My Halloween currently consists of sitting on the couch, watching a Law & Order marathon, and studiously avoiding the knocks at the door (in my defense, there was candy, which I set on the porch, but the second set of trick-or-treaters decided the bucket was an all-you-can-eat buffet, and thus there was no more candy, just about ten minutes after I set it out). I wish I could say the fact that it’s Sunday night is my excuse for being a Halloween non-participator, but honestly, it’s really just me. I don’t consider myself creative enough to come up with a costume, and the tired sexy-you-name-it store-bought costume doesn’t really appeal. And while I totally understand why other people enjoy the thrill of being pumped full of fear-induced adrenaline, I’d rather get my endorphins on the yoga mat, so parading around the sidewalks of West Hollywood (where J is tonight) kinda makes me sick to my stomach.
And that’s my list of excuses.
In other news- all y’all who work 40 hours in an office, my hat is off to you.
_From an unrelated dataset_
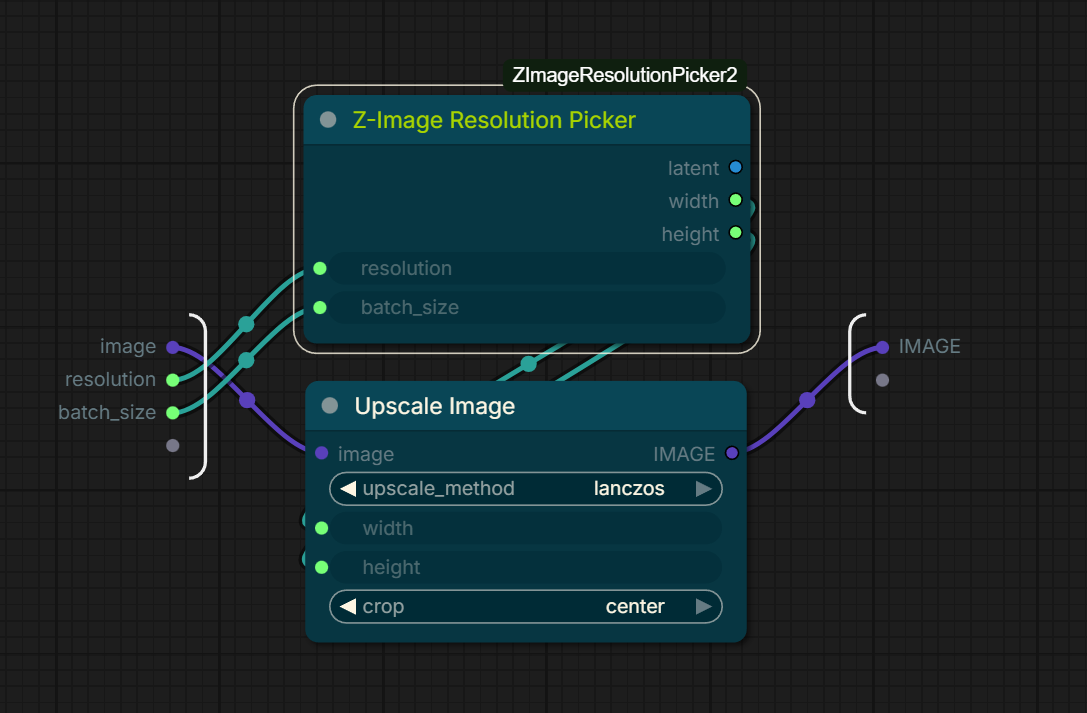
Task: Open the crop center dropdown
Action: point(525,606)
That shit is EXHAUSTING. I’ve completed my first week of computer based office work, and MAN, the only thing I have to say about it is that it’s a good thing this assignment ends in December. When I last worked those sorts of hours (lo, in ye olden tymes, or, you know, seven months ago), I spent a fair amount of time in the lab, running experiments, dealing with cell cultures, and otherwise wandering around the building. This job, on the other hand, has me tethered to the computer, or worse, the copy machine, for the entire day. It’s great experience, I am learning a lot, but DEAR GOD, being low man on the totem pole is hard as fuck. I get home with a back ache and bleary eyes, looking forward to nothing more than applying my ass directly to the couch and only getting up to then put myself to bed. All that to say, seriously- hats off to office workers.
And, just to complete this collection of random and disjointed thoughts, today marks the beginning of my 7th week of pregnancy. Nothing really new to report, other than with the ultrasound confirmation that there is an actual HEARTBEAT in there, the mental fuckery of it all has gone to a whole new level. I am sure I am not the first pregnant lady to have these thoughts, but bear with me, as this is my first pregnancy, and it’s all TOTALLY NOVEL to me. Going into the ultrasound, I knew what we were expecting to see, and when, indeed, we saw a tiny but distinct fluttering on the screen, I am pretty sure I said “I love science!” Because, really. That thing is 3 MILLIMETERS long, which is smaller than, I don’t know, something really, really small, and it has enough cells that some of them can beat IN CONCERT, while others do entirely different things. AND WE CAN SEE IT. Mind, officially blown.
That’s all in addition to the fact that there’s an actual LIFE growing inside me, like, on purpose. It’s one thing to sort of think about it in the abstract, but to then be slapped upside the head with visual evidence that by next summer, I am going to be a PARENT, well shit. I barely have the words to describe it to MYSELF, much less J, or, you know, the internet. I will have to try to think of some, otherwise this blog is going to go downhill, fast.